You would generally use integers rather than varchars because they consume less space, have well understood sorting pattern are fast to index etc. Integers are natural data types of a CPU, and hence performance is generally optimal. Typically an integer is 4 bytes, equivalent to just 4 characters in a (non-unicode) varchar.
If you were worried about running out of space with an INT type, then try BIGINT, which gives you 8-byte numbers. The limit on this is pretty huge, and you'd probably run out of disk space before you reached that limit of records :-) The performance of BIGINT is also going to be very good, especially as many servers are now 64-bit too.
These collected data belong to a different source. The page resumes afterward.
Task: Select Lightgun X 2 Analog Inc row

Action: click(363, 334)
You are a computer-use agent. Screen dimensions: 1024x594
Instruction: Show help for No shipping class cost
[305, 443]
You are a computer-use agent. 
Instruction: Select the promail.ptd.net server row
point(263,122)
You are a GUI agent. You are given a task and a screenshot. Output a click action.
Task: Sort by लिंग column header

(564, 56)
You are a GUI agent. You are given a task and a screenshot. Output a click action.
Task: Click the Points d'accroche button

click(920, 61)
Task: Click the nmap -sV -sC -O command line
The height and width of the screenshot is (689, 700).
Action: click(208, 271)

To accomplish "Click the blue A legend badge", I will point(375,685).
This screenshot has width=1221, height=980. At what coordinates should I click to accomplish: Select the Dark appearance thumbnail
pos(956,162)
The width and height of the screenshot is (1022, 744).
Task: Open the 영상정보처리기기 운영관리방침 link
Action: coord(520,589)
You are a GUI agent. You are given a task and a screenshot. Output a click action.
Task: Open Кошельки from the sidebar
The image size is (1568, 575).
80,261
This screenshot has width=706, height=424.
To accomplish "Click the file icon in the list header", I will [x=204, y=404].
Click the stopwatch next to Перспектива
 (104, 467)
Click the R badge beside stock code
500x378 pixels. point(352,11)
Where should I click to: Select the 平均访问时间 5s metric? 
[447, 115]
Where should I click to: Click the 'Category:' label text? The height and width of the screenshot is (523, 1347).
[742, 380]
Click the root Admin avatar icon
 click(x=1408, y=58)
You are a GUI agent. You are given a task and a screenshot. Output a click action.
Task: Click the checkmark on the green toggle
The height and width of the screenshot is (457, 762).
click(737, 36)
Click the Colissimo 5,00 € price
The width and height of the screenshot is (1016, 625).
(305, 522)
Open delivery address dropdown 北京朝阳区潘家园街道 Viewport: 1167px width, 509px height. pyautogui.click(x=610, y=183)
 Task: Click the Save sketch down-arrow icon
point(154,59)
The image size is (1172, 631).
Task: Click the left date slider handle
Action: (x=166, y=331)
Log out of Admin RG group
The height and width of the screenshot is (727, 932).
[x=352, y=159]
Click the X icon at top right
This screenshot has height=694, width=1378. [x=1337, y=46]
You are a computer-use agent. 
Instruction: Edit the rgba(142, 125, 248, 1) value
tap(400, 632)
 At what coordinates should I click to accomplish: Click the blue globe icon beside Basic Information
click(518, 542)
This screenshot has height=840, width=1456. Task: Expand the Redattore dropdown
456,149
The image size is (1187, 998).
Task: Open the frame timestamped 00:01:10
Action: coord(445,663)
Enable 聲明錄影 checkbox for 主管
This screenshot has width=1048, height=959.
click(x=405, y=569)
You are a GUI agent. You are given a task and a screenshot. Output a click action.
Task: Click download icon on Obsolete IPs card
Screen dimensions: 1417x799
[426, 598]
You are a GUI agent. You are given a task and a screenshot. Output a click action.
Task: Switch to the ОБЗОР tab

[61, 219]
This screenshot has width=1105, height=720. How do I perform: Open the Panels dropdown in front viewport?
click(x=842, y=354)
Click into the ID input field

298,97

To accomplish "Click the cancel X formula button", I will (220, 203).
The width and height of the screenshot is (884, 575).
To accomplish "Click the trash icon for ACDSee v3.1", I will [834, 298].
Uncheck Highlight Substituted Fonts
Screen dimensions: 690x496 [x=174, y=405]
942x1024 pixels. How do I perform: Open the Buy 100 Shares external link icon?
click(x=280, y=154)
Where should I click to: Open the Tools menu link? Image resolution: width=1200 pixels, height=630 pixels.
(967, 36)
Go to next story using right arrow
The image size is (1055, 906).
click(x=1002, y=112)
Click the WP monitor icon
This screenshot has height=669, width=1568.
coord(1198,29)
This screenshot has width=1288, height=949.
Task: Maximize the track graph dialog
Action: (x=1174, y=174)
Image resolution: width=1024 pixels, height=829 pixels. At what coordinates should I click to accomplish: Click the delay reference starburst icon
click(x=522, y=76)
The answer to the first part of your question about what happens when you run out in INTs is not simple, especially as you said without changing the datatype to BIGINT. Basically there isn't much you can do, and what you may be able to do is limited very much by the nature of the data in your database. What records are foreign-keyed to this data? Do you still need all the data in that table and the related records? On the assumption that you could archive off a lot of the initial data (and its related data), then the only thing I can suggest is moving the data out of the table (lets say the first 1 to X million records), and then resetting the identity seed to 1. There are all sorts of reasons though I wouldn't recommend it - for example there are many bits of code I have seen that do things like check the maximum value of an id field, to see what has just been added, and that would not work (and shouldn't be done). Also, people assume that record N was created before N+1. No easy answer I think.
Finally, I don't know about MySQL, but SQL Server would give an overflow error if you reached the limit.